New York City is noisy, and that fact is more than just an annoyance — it’s a public health concern. New York University researchers are trying to mitigate noise pollution in the five boroughs, but first, they need your help.

NYU researchers are calling on New Yorkers to sign up as “citizen scientists” for their project Sounds of New York City.

“Sounds of New York City is a project to monitor, analyze and mitigate urban noise pollution, and we’re taking what we call a cyber-physical approach to doing this,” said Mark Cartwright, a researcher with NYU’s Music and Audio Research Laboratory.
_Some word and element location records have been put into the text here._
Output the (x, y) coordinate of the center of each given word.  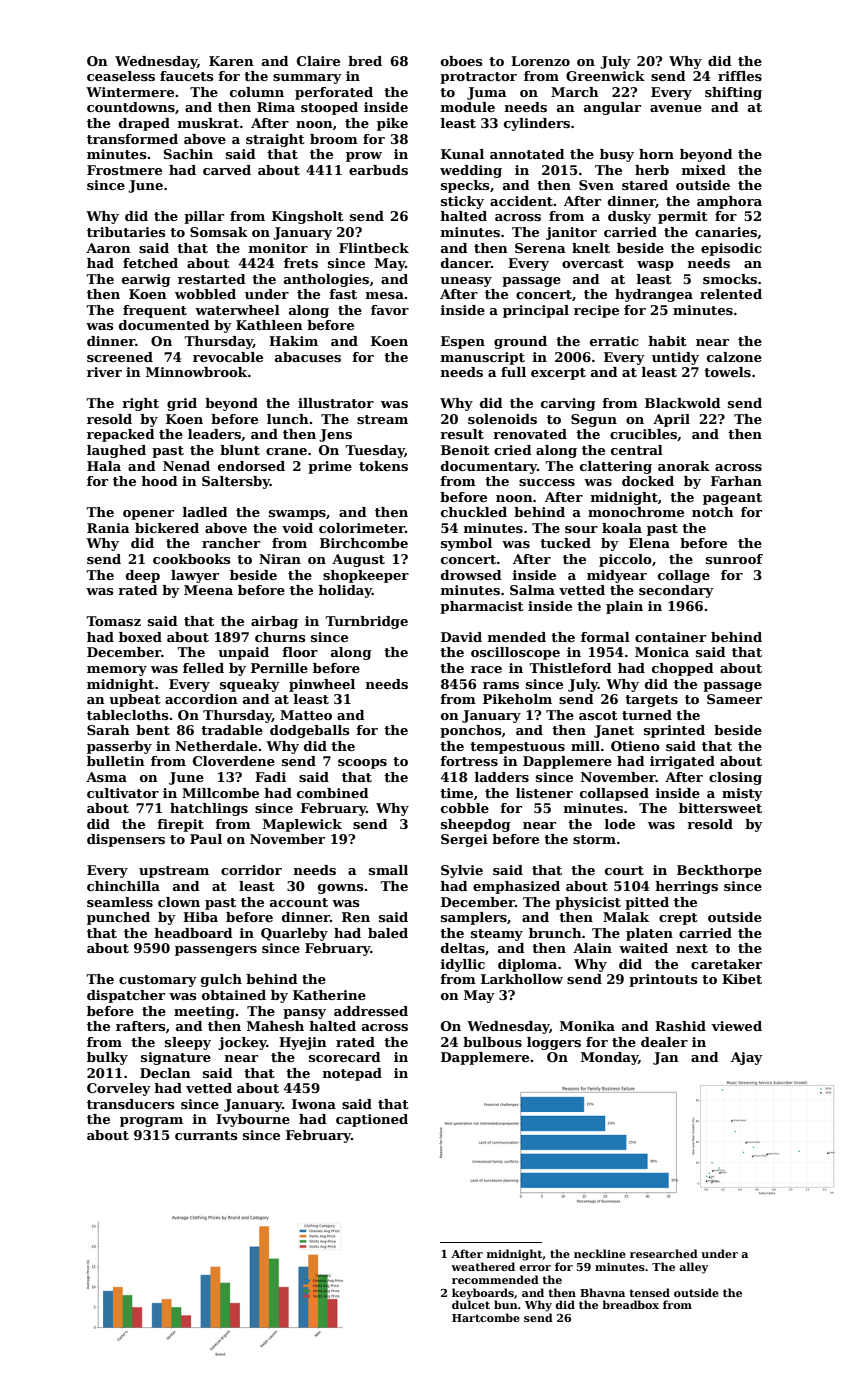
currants (206, 1135)
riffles (740, 76)
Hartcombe (486, 1317)
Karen (231, 61)
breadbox (630, 1304)
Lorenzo (540, 61)
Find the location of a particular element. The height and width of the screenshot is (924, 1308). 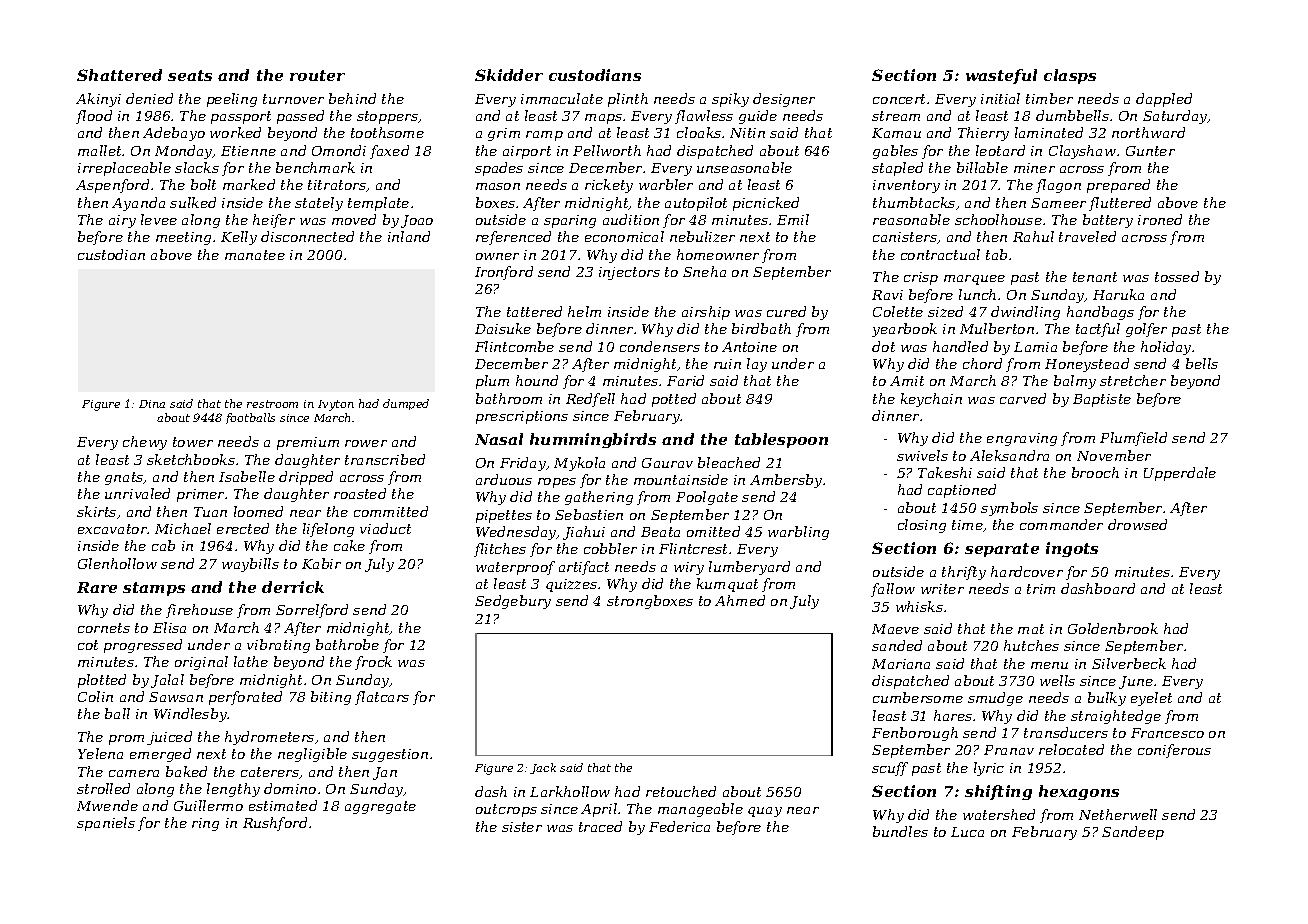

helm is located at coordinates (584, 311).
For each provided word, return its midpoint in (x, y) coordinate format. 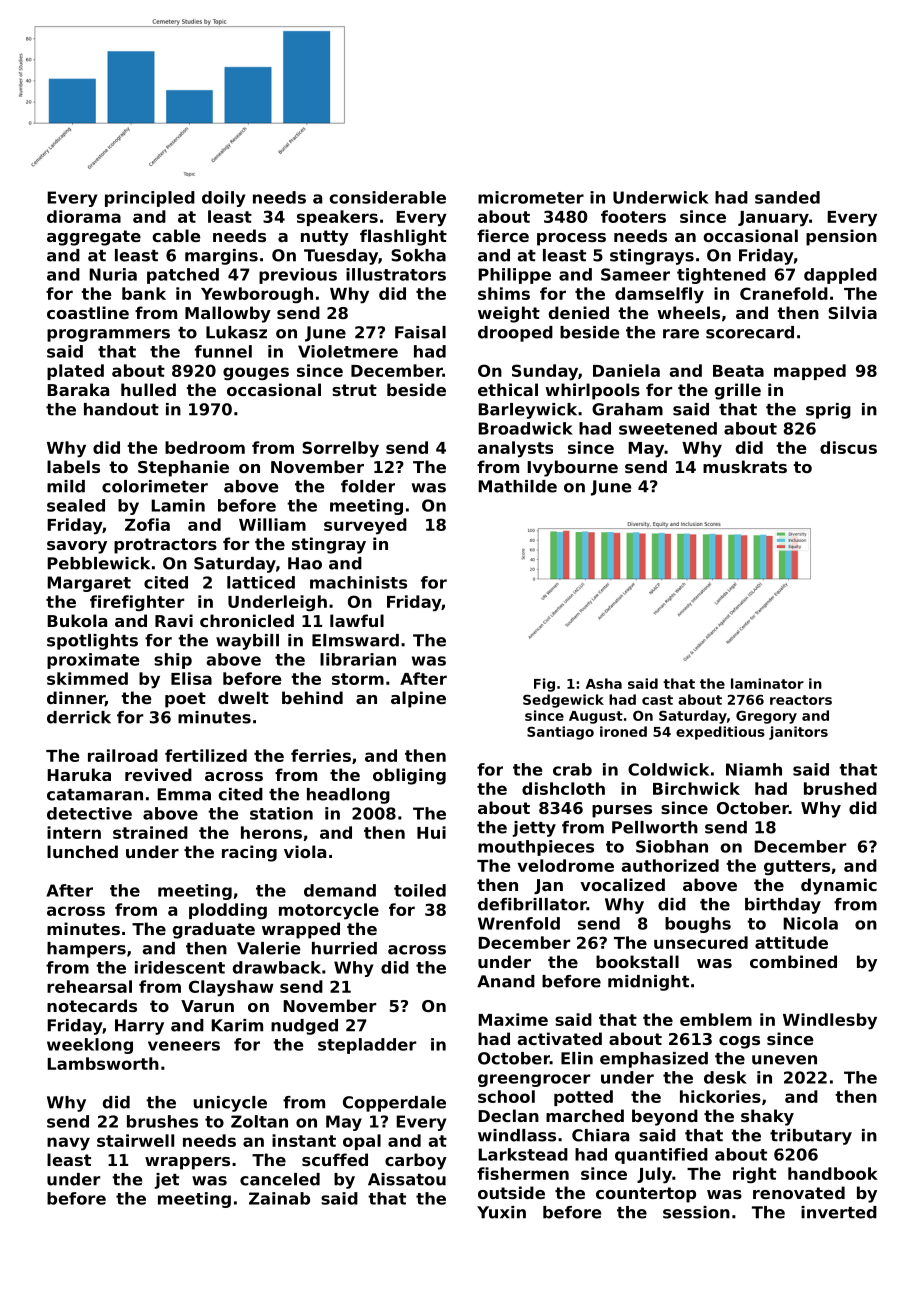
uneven (784, 1060)
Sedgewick (563, 701)
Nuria (113, 274)
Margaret (89, 584)
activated (559, 1038)
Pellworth (655, 827)
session (696, 1212)
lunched (82, 851)
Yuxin (501, 1212)
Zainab (279, 1198)
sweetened (668, 428)
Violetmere (348, 351)
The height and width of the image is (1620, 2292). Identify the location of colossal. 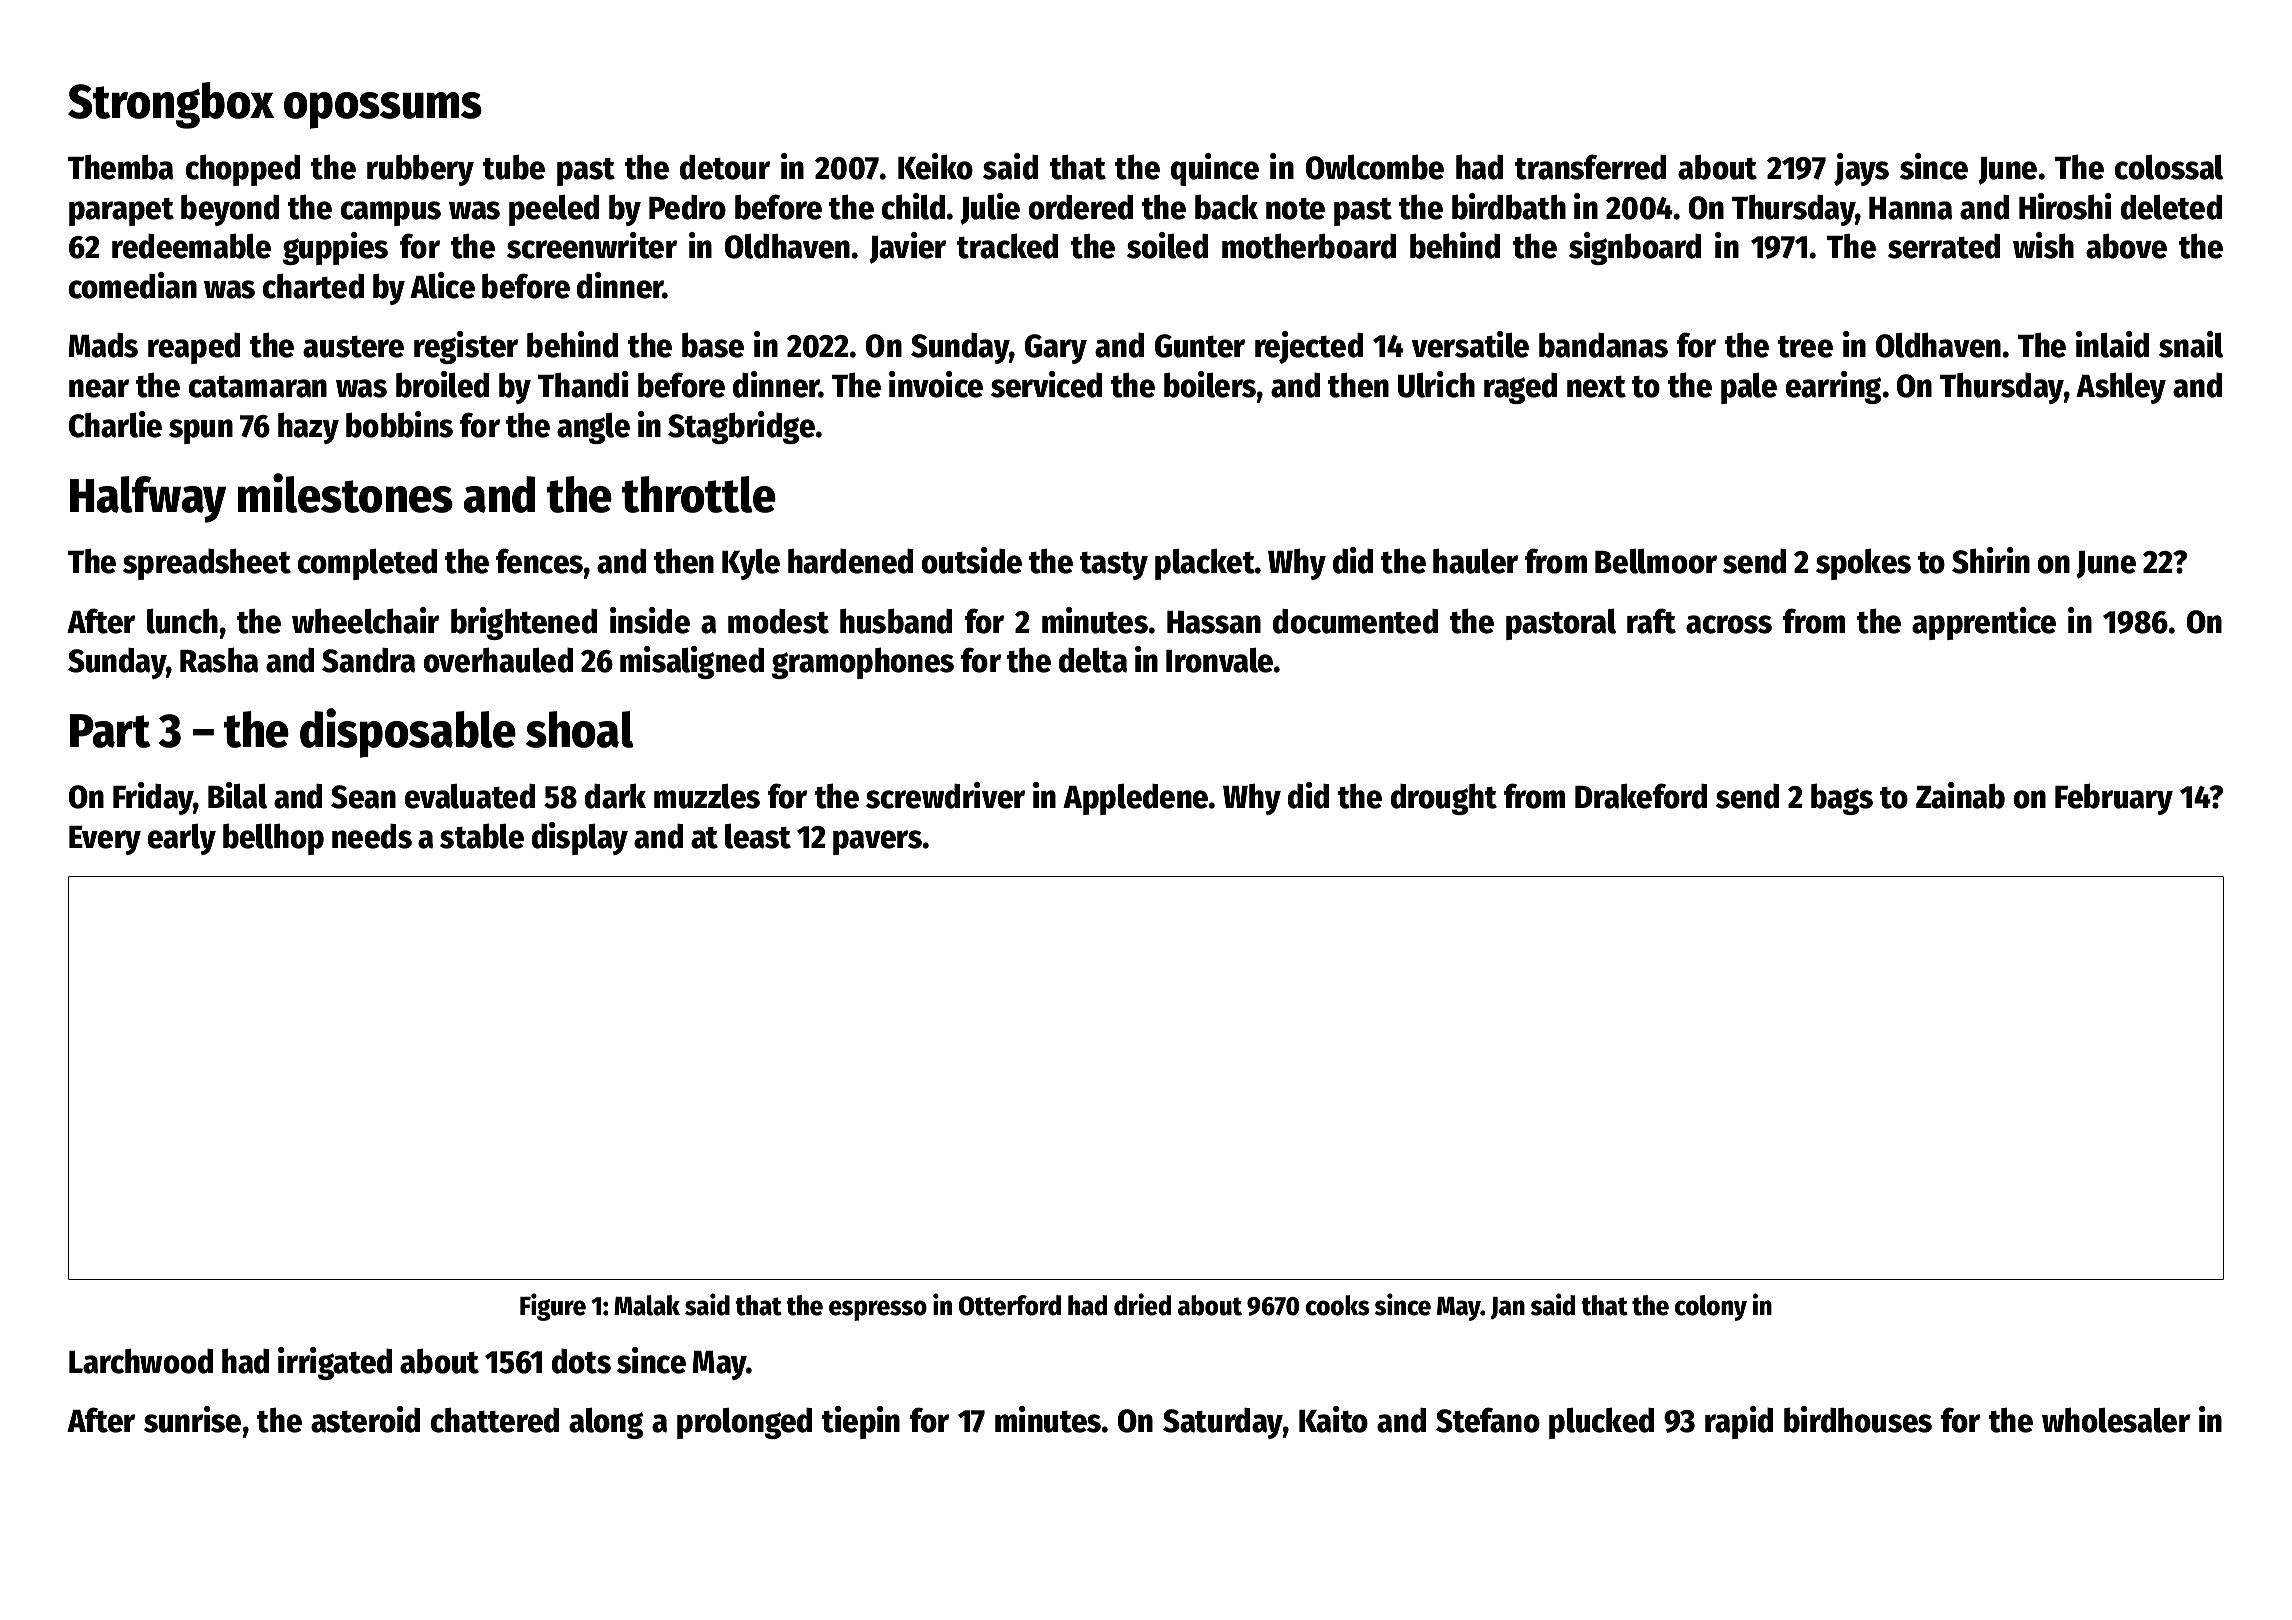
(2168, 167).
The physical part has to do with acoustic sensors that have been placed around the city and transmit audio recordings from high-noise environments. The cyber component comes in with machine listening models, which will identify what is the cause of the noise pollution.

Before that can happen, though, NYU needs volunteers to train those machine listening models.

People actually power a lot of machine learning, Cartwright explained, because before artificial intelligence can work on its own, it has to be taught which patterns to look for.

“We need a lot of labeled data that will say, ‘oh in this recording there are these different types of sounds,’ ‘there’s jackhammer in this recording, and a fire engine,’” he said. “Once we’ve plucked a lot of examples of that data, we can train our machine listening models to identify different labels assigned to the sources [of noise].”